Apple QuickTime version 7.1.2 and prior for Mac OS X and Microsoft Windows XP/2000 has multiple vulnerabilities. Please update to version 7.1.3.
Microsoft's August security patch set includes 12 patches fixing a total of 23 vulnerabilities (of which 9 are critical). One vulnerability, MS06-040, already has two botnets spreading through IM, network shares and email attachments. The worm is identified by Trend as worm.ircbot.jk and worm.ircbot.jl. The worm is a variant on the mocbot pattern, but the payload is not cleanable if a host is infected.
Apple's Security Update 2006-004 includes fixes for vulnerabilities in bluetooth, Apple Server, tiff image viewing, and dhcp issues.
For those of you waiting for analysis of Microsoft's July 2005 Security Update,
the set includes 2 moderate and 5 critical patches as well as updates for the
Malicious Software Removal tool and Outlook 2003 Junk Email Filter. So
please plan on testing and installing next week.
Apple iTunes Security Update was released just in time for the long weekend. The Update fixes a vulnerability that can lead to remote code execution. If you use iTunes on either Windows or Mac OSX, install the update because exploits have been released in the past.
Real Network Helix DNA Server, contains two remotely-exploitable buffer overflows. Versions 11.0.x and 10.0.x are affected. Real released fixes in Helix DNA Server Version 11.1 which can be downloaded at: https://helix-server.helixcommunity.org/2005/devdocs/builds
Nullsoft Winamp contains a buffer overflow vulnerability which allows an attacker to execute code with the permissions of the current user (another reason not to run as Admin). Winamp has fixed the problem in version 5.24
Microsoft's June security patch set is the largest to date, with 12 patches fixing a total of 21 vulnerabilities (of which 12 are critical). One patch MS06-011, which affects Windows XP and Windows 2003, is being re-released.

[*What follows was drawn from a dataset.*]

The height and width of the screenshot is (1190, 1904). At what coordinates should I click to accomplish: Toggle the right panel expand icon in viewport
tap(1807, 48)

The following resources include information on exploits and patch problems. Please identify patches relevant to your desktops and servers, test and apply critical patches as soon as possible.
- Microsoft Summary List
- Microsoft Security Bulletin, Technet
- eEye Analysis
- SANS listing of exploits
- SANS analysis of MS06-011
Two "critical" bulletins and one "moderate" bulletin regarding vulnerabilities and available patches were announced by Microsoft today: MS06-019 describes vulnerabilities with MS Exchange Server and will be of little interest to *most* of the Tufts support groups. MS06-020 pertains to Macromedia Flash Player and MS06-018 pertains to the MSDTC service; these issues will presumably affect a larger number of users with Windows desktops as well as many servers.
Secunia released information on another 0 day vulnerability in Internet Explorer. Secunia reported this to Microsoft in August 2006 and apparently has become inpatient with their patching schedule.

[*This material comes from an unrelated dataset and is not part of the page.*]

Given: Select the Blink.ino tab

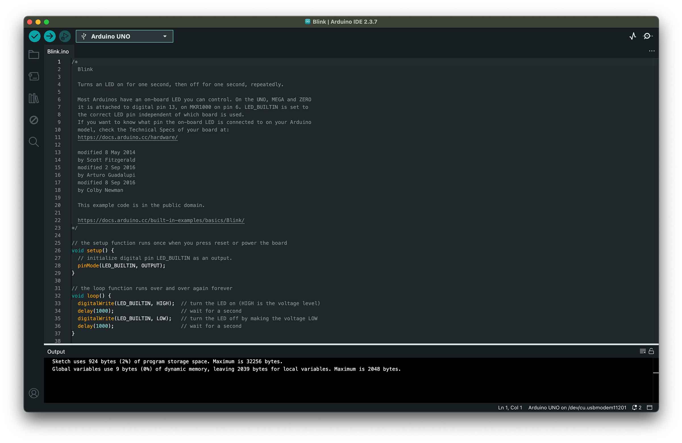Looking at the screenshot, I should pos(58,52).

Exploit Code for one of the flaws addressed in Oracle's Quarterly Update has been released on the Internet.
Multiple vulnerabilities have been reported in Ethereal , which can be exploited by malicious people to cause a DoS (Denial of Service) or compromise a vulnerable system. The vulnerabilities affect versions 0.8.5 through 0.10.14. Update to version 0.99 at Ethereal's website.
Apple Computer is looking into reports of seven unpatched flaws in its Mac OS X operating system. The most serious of the flaws lies in the Safari web browser and could be used to remotely compromise a computer. Tom Ferris at Security Protocols discovered the flaws.
Mozilla roled out security fixes for Firefox (1.5.0.2) two weeks ago, Thunderbird (1.5.0.2) and the Mozilla browser suite (1.7.13) this week. This will be the last versionof the browser suite.
-----------------
Critical vulnerabilites in Apple Java Virtual Machine. Apple has released the Java 2 Standard Edition 5.0 Release 4 update, which addresses five flaws in the Java Virtual machine. "The most serious flaw could be exploited to gain access to vulnerable systems. The flaws addressed in the update affect Mac OS X version 10.4.5 and the corresponding server edition."